Au cours de l'histoire,
on les trouve regroupés en quatre confédérations ayant chacune pour
centre un massif montagneux, abri de ses troupeaux et de ses tentes, et
d'où ils rayonnent dans le désert
et sur les routes qui mènent aux pays on ils se ravitaillent Touât
au Nord-Ouest, Ghadamès et Ghat au Nord-Est,
Tombouctou
au Sud-Ouest, Zinder au Sud-Est. Les Touareg du Nord, les moins nombreux
parce qu'ils n'accèdent qu'aux oasis
et non comme ceux du Sud aux fertiles terres légères du Sahel ,
sont répartis entre les confédérations des Azdjer (Azgar) à l'Est,
du Hoggar (Ahaggar)

### Consigne
Poursuivez, s'il vous plaît, le texte sur les confédérations touarègues à partir de ses derniers mots.

### Données disponibles
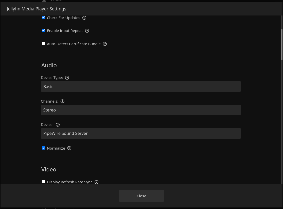Open help icon next to Enable Input Repeat
The width and height of the screenshot is (283, 209).
[x=87, y=31]

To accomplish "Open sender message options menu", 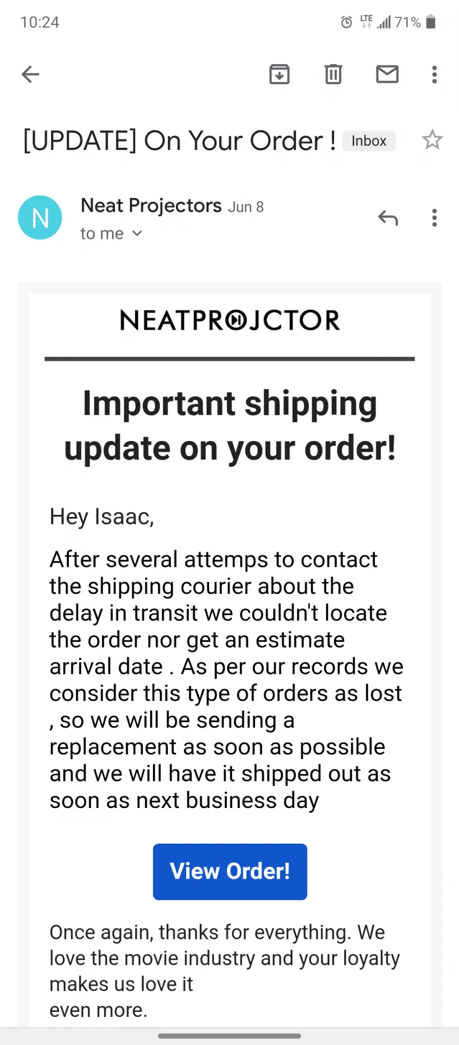I will 435,218.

### Réponse à la consigne
à l'Ouest. Les Azdjer, commerçant avec Ghat et Ghadamès, ont une certaine
tendance à se fixer; ils possèdent un faubourg de Ghadamès, la seule
zaouia touareg à Temassinin, quelques-uns se sont établis au Fezzan
et à Ghat. Ils ont un cheikh héréditaire, l'amrhar. La famille
des Imanà n a à sa tête l'amenokal, suzerain nominal de tous les
Touareg du Nord; son pouvoir a été abattu il y a environ trois siècles
avec le concours de la tribu des Aouraghen, et les deux confédérations
sont morcelées en tribus qui, de fait, sont autonomes. Ces tribus sont,
les unes nobles (ihaggaren), les autres serves (imrhad);
il faut ajouter à coté des nobles les tribus maraboutiques et certaines
tribus mixtes. Chez les Azdjer, les tribus nobles sont les Imanan, anciens
chefs religieux et politiques, les Aouraghen, issus des Awrigha, tribu
berbère refoulée du littoral dans le désert par les Arabes et qui a
peut-être donné son nom à l'Afrique; les Imanrhasaten, les Kel-Izhabân,
les Imettrilalen et les Ihaddaren; les tribus maraboutiques sont les Ifoghas
et les lhehaouen.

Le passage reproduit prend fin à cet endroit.